◆ Try it
Check each line of the material, and show the ones that include the word "agent".

◆ Exercise inputs
⟨

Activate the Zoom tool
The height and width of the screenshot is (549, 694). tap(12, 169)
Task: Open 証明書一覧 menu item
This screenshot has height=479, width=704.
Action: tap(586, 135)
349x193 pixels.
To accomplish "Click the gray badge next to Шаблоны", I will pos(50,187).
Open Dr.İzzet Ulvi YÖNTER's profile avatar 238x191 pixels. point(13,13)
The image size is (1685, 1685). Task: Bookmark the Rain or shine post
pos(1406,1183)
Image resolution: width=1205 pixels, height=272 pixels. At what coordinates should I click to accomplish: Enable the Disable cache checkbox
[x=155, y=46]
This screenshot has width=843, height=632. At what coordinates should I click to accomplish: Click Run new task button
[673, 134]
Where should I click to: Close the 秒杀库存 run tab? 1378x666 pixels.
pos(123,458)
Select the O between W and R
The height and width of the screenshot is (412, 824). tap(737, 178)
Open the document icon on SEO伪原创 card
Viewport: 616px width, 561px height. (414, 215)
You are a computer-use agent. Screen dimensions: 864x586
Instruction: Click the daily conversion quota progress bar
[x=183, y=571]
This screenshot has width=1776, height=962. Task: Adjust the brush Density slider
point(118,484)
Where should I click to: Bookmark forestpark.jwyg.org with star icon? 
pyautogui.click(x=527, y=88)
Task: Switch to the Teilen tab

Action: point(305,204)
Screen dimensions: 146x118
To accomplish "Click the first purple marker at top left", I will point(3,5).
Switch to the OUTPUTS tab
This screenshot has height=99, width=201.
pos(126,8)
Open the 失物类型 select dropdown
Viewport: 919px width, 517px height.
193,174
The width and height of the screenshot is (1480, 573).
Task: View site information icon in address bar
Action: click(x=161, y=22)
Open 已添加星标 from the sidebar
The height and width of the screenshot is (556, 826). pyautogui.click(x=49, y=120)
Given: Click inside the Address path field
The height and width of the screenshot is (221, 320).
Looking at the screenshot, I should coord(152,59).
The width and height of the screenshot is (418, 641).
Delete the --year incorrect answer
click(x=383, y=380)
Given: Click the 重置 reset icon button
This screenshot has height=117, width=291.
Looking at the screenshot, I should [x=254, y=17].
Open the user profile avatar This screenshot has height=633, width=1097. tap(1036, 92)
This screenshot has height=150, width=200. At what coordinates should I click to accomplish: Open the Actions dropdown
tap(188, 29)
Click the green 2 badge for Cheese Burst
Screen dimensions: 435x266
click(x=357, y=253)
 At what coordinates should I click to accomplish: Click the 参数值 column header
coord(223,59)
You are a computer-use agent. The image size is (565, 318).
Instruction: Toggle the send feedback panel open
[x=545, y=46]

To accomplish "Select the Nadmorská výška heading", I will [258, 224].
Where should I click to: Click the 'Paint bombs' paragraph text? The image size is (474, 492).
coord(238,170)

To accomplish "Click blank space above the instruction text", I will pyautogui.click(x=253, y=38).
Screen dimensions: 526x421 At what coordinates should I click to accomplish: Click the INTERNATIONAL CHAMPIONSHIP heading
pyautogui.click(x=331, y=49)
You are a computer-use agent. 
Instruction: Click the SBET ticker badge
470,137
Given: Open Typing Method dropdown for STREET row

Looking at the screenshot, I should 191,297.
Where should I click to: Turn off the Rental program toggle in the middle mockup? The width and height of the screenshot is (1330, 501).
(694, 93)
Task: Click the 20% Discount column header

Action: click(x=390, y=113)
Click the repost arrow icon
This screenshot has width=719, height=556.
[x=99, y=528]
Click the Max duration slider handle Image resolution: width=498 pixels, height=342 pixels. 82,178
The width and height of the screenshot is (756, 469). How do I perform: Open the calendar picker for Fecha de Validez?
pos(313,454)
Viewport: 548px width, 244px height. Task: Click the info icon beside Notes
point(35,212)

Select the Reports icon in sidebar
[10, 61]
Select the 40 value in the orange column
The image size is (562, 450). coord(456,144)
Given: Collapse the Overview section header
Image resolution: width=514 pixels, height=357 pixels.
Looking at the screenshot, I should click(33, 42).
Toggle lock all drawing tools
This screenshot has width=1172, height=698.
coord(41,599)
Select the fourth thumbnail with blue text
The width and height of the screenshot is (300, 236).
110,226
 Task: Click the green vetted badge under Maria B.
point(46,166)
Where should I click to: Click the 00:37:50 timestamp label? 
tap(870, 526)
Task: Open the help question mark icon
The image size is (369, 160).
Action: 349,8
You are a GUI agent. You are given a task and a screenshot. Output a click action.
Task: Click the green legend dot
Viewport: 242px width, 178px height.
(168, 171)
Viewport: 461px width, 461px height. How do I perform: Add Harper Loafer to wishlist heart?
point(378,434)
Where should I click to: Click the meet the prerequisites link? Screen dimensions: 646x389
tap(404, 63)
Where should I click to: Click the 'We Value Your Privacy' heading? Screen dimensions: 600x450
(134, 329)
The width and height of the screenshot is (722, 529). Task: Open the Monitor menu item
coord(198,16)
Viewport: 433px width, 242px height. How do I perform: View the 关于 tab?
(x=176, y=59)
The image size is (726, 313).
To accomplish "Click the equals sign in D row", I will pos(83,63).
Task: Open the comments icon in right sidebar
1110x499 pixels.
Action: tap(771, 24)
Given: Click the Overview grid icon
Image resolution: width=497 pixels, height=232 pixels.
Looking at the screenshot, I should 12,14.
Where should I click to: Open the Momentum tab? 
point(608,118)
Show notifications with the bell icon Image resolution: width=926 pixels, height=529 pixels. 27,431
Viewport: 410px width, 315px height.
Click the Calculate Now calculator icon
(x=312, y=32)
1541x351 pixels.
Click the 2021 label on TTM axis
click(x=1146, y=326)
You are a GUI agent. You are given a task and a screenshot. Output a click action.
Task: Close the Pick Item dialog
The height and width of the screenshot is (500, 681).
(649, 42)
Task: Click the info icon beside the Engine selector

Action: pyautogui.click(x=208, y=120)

⟩

◆ Output of the task
You are a computer-use agent. Screen dimensions: 864x586
You are a computer-use agent. The image size is (565, 318).
You are a computer-use agent. 
You are a GUI agent. You are given a task and a screenshot. Output a click action.
You are a GUI agent. You are given a task and a screenshot. Output a click action.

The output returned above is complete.